> **To do**
Across the whole listing, filter for the string "column" and copy every line that has it.

:: Source data

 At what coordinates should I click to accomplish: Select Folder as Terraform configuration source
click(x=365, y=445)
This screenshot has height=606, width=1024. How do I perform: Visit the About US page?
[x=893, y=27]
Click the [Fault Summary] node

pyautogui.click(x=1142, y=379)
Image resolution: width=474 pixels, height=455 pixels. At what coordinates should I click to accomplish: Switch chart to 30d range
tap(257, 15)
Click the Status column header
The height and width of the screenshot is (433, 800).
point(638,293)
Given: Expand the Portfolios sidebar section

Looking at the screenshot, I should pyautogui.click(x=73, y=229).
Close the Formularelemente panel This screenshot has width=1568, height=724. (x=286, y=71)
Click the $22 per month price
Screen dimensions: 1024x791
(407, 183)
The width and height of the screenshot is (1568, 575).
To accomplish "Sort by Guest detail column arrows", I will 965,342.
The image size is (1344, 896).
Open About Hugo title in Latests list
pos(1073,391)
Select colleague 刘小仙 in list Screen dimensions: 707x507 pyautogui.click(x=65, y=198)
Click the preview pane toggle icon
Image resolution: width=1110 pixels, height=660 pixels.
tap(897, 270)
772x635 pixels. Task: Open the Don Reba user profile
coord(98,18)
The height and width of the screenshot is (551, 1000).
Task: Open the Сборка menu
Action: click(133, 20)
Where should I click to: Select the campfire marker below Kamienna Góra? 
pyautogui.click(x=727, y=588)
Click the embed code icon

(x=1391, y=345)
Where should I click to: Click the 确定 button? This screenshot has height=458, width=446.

::::

> **Reply to the exercise**
Click the Status column header
To accomplish "Sort by Guest detail column arrows", I will 965,342.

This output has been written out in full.